Our aim was to determine the impact of nutritional status on the evolution of AD and on the response to treatment with acetylcholinesterase inhibitors (AChEI) by prospective one-year follow-up of AD patients living at home.


We studied a cohort of 523 patients with Alzheimer's disease referred from 1994 to 2002 to an Alzheimer centre. After diagnosis, they were followed for one year in a prospective observational study in clinical practice. At entry and every 6 months, patients underwent standardised neurocognitive and geriatric evaluation (MMSE, ADAS-cog, IADL, MNA, caregiver burden). These evaluations were accompanied by complete clinical examination, standard paraclinical investigations and recording of treatment received.

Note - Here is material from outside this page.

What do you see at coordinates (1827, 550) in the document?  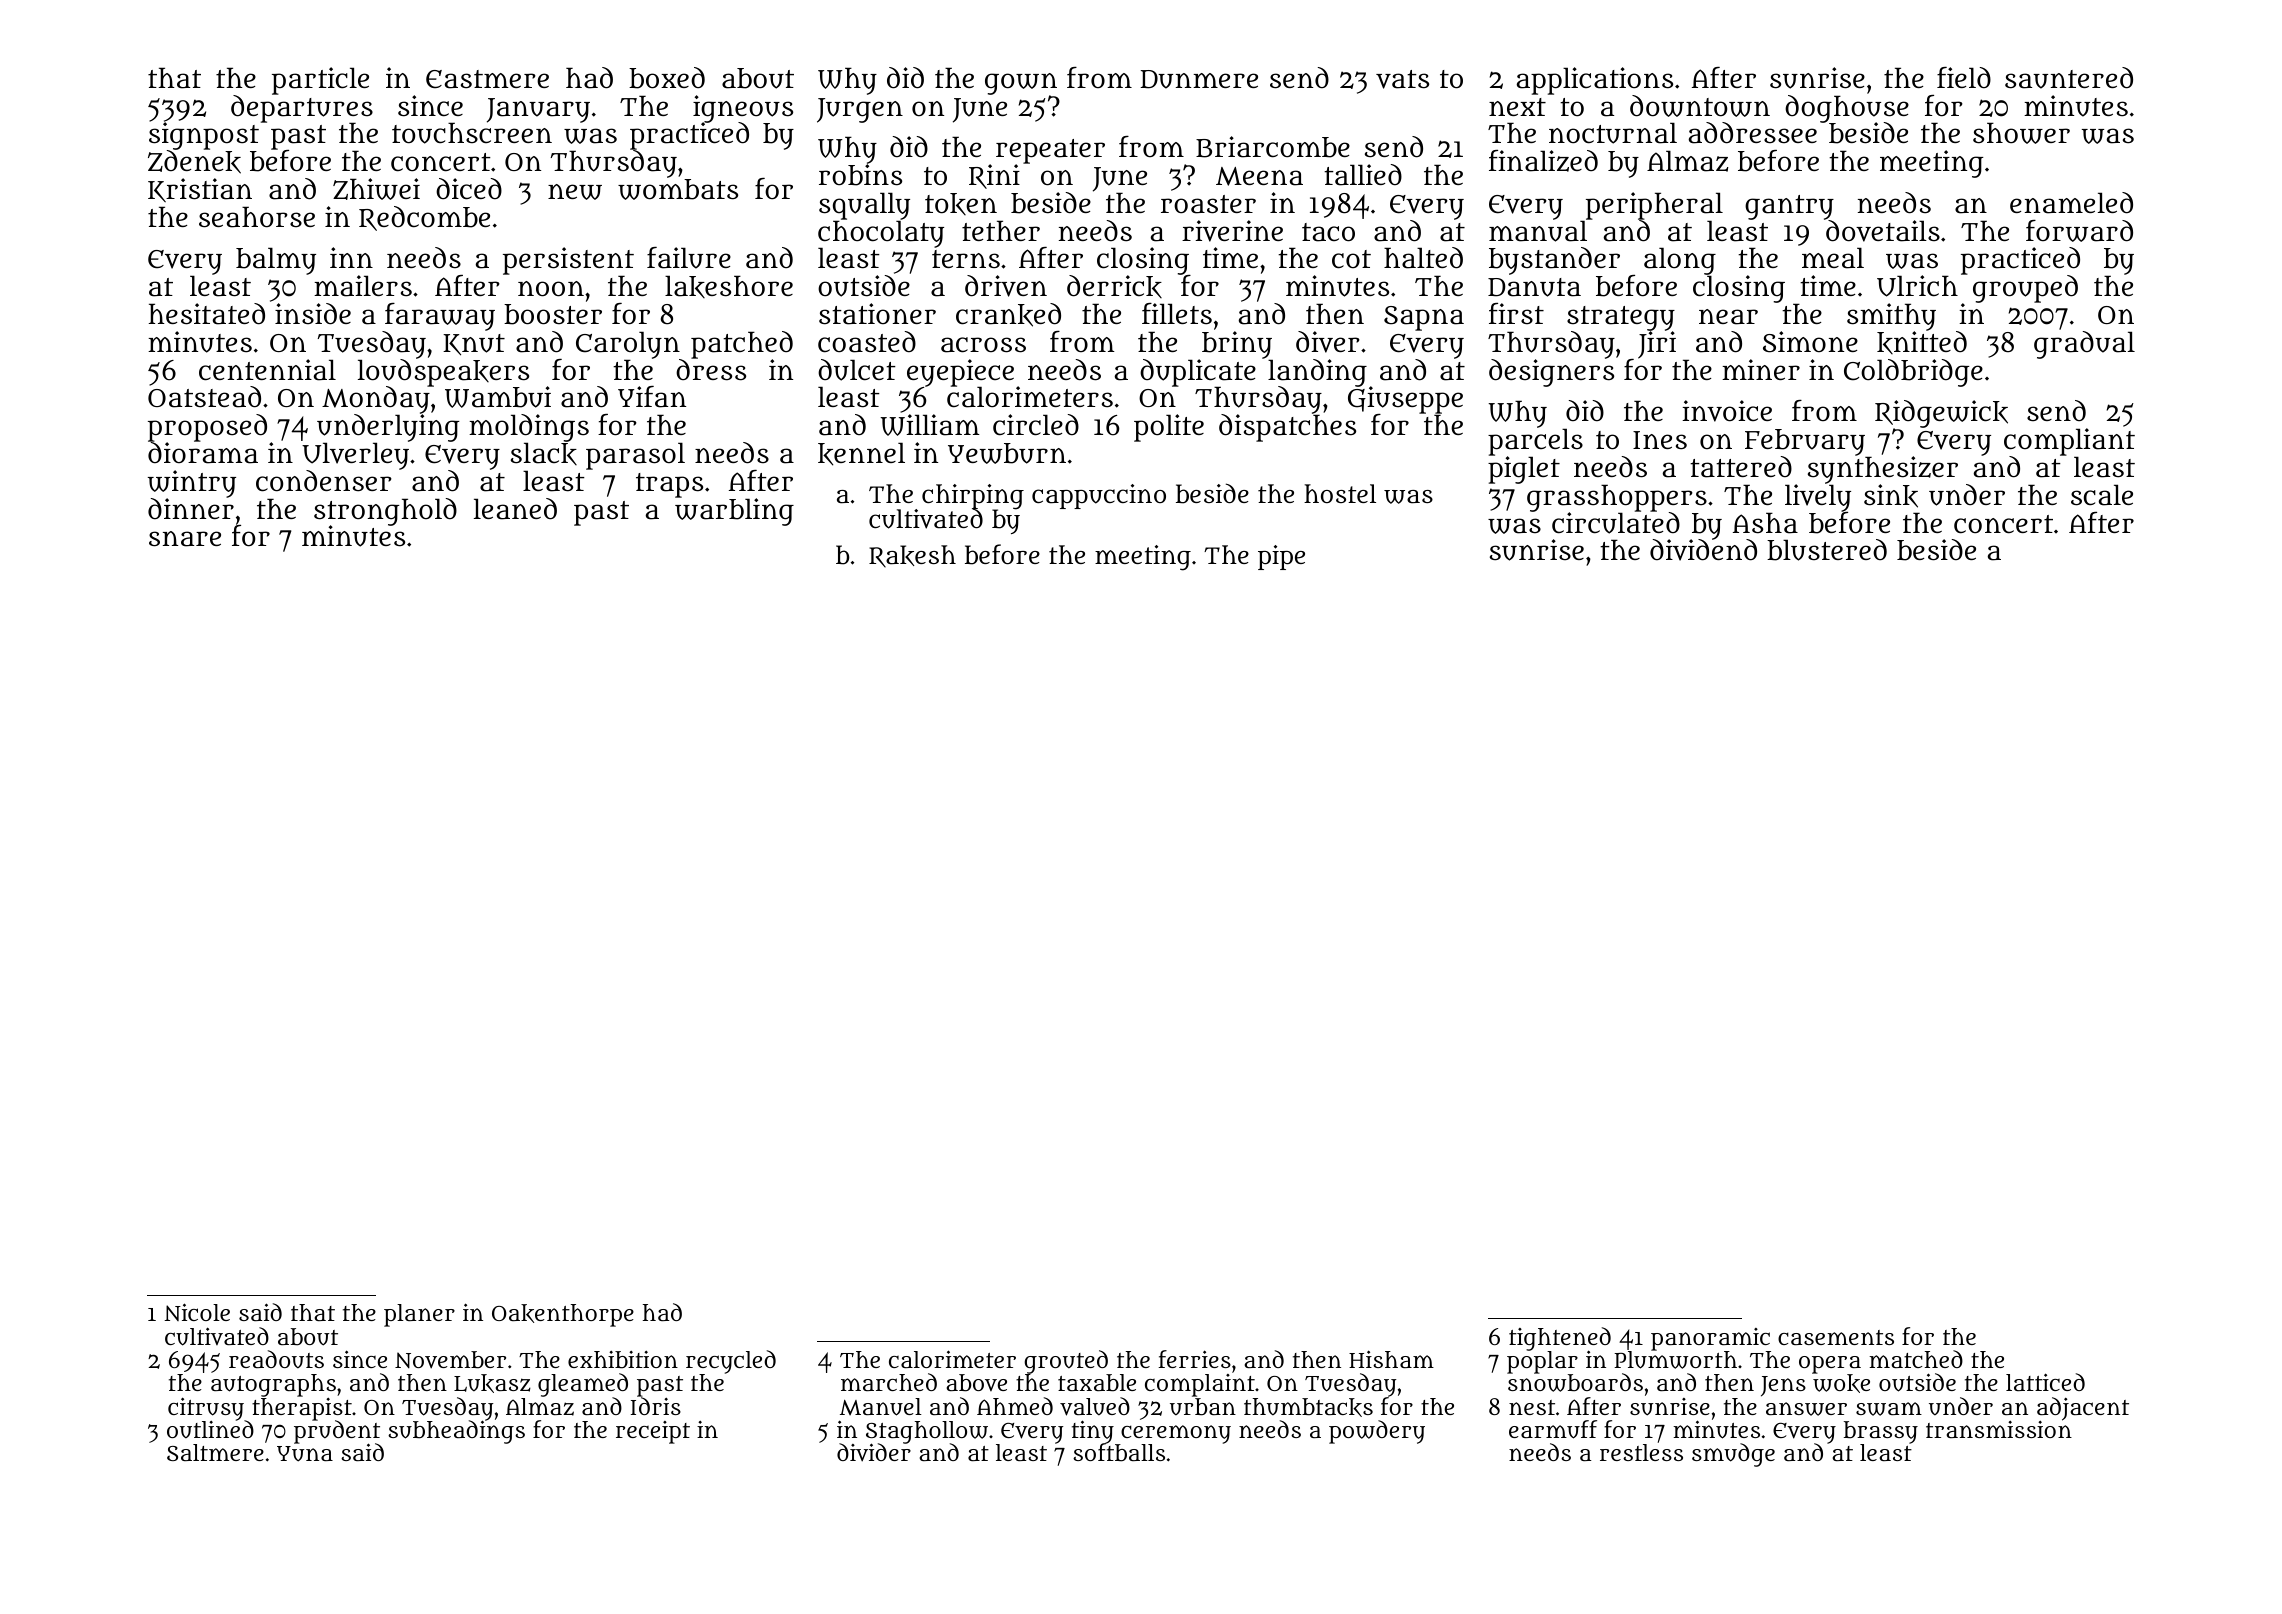 I see `blustered` at bounding box center [1827, 550].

Of our patients, 25.8% presented at inclusion a risk of undernutrition with an MNA score of 23.5 or less. During follow-up, the number of patients with rapid loss on the MMSE (3 points or more in one year) was higher in subjects who presented a risk of undernutrition at inclusion (53.6%) than in well-nourished subjects (43.2%) (P = 0.07). Similarly, increased dependence at one year was more frequent in subjects at risk of undernutrition at inclusion (57.7% versus 44.4%, P = 0.0219). The beneficial effect of AChEI treatment on cognitive function was not influenced by initial nutritional status; on the contrary, among the subjects at risk of undernutrition at inclusion, the risk of rapid loss on the MMSE in one year was decreased in subjects treated during follow-up compared with untreated subjects (43.9% versus 73.1% ; OR = 0.29; 95% CI = 0.10-0.83; P = 0.0219). This relationship was not found in subjects whose initial MNA score was greater than 23.5.


Our work indicates that AD patients living at home with a caregiver are frequently at risk of undernutrition. Undernourished patients seem to present more rapid aggravation of the disease, but paradoxically, these patients appear to be those who best respond to AChEI treatment.